--- RECORDS FOR THIS EXERCISE ---
%%
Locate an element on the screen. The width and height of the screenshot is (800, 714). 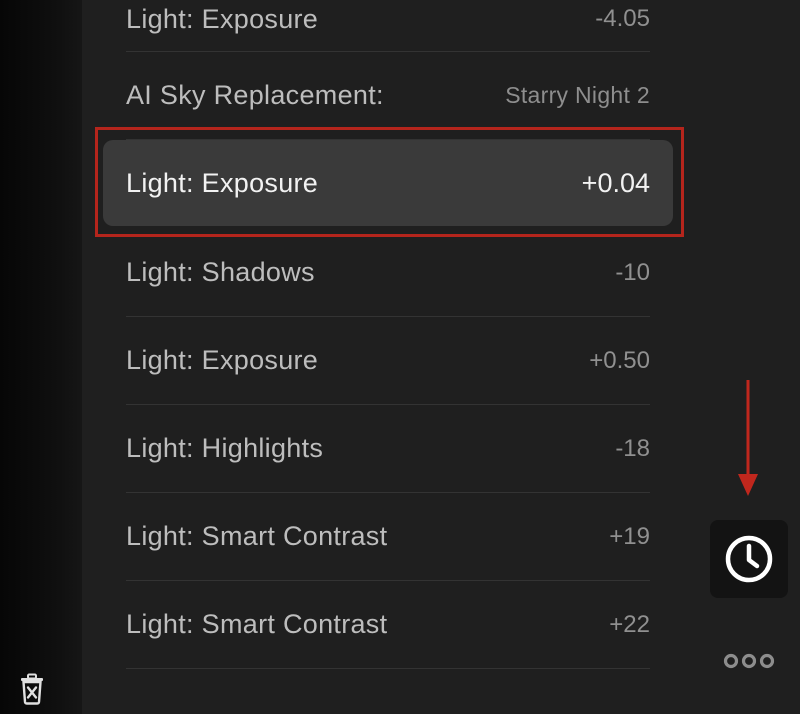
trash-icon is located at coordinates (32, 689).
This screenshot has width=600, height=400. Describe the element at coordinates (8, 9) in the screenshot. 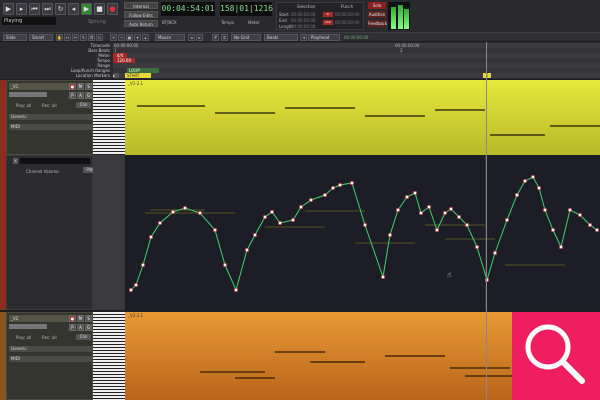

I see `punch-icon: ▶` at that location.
%%
%%
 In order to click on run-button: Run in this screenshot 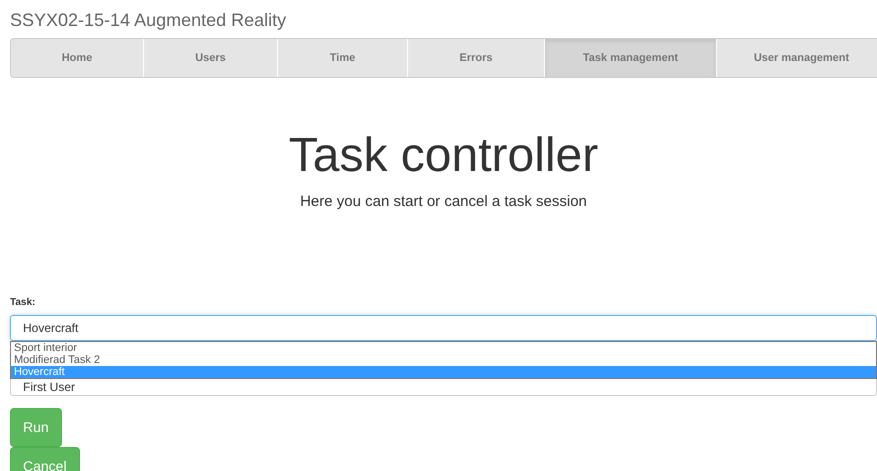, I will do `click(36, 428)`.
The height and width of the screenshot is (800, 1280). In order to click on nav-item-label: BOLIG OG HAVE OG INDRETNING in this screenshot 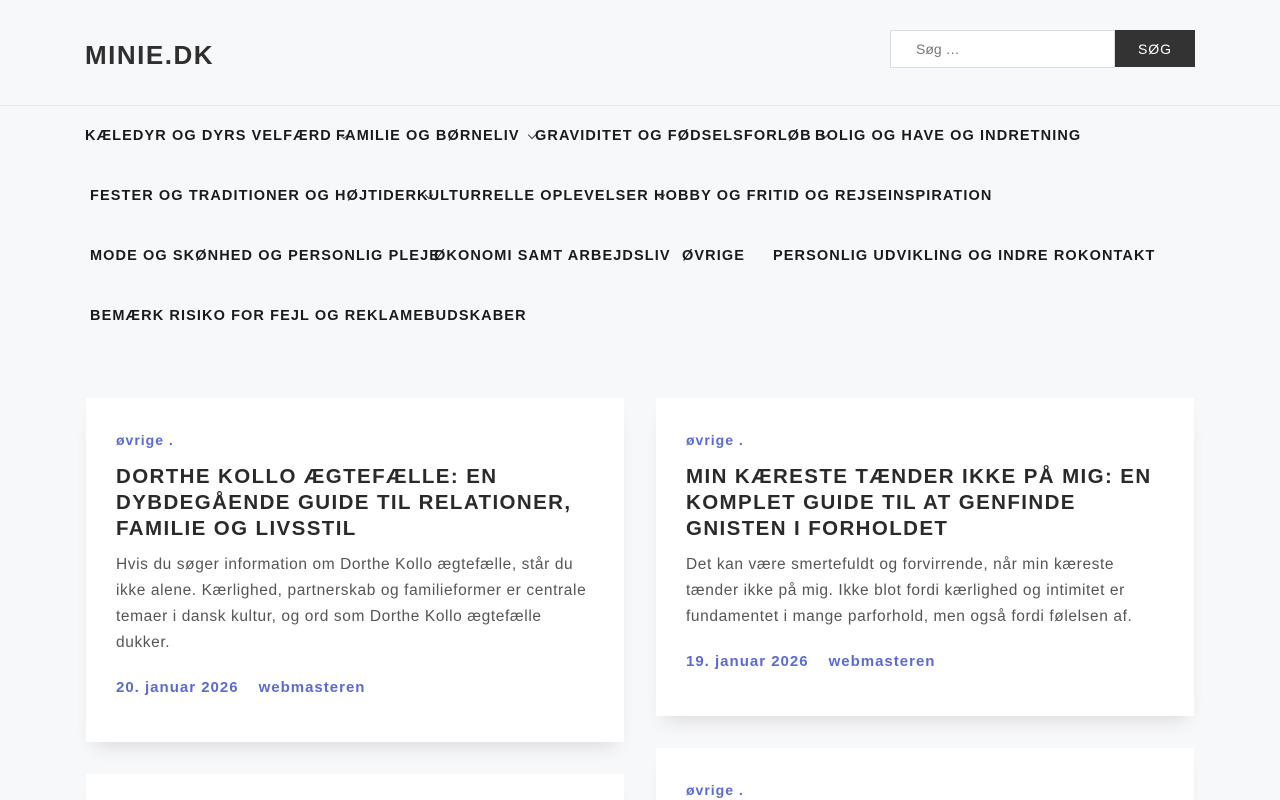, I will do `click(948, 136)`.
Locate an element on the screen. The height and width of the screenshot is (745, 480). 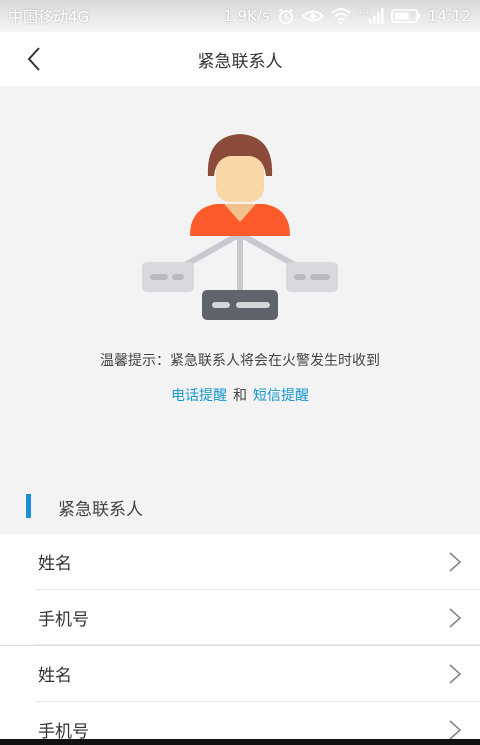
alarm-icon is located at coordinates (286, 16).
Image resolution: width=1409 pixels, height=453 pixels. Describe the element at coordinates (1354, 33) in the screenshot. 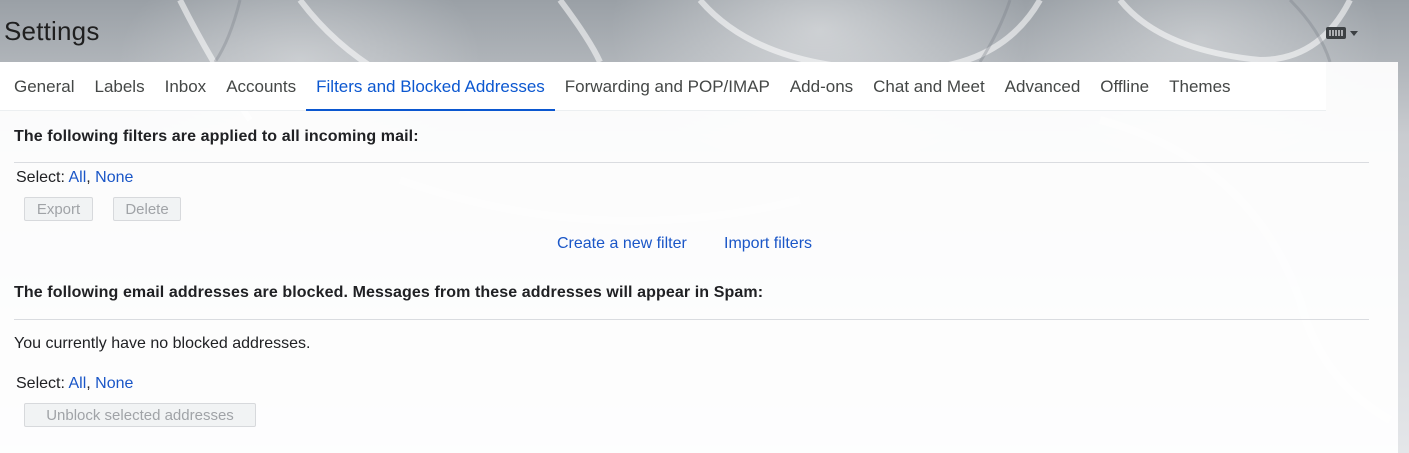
%%
--- JOB ITEM ---
Rewrite the lines between the one holding "This screenshot has" and the one holding "at that location.", inclusive, as a Markdown table with the columns Line and Content, numbering each line and skipping blank lines. Leave the pictures out.

--- EXERCISE OUTPUT ---
| Line | Content |
|---|---|
| 1 | This screenshot has width=600, height=400. Describe the element at coordinates (8, 9) in the screenshot.  |
| 2 | I see `punch-icon: ▶` at that location. |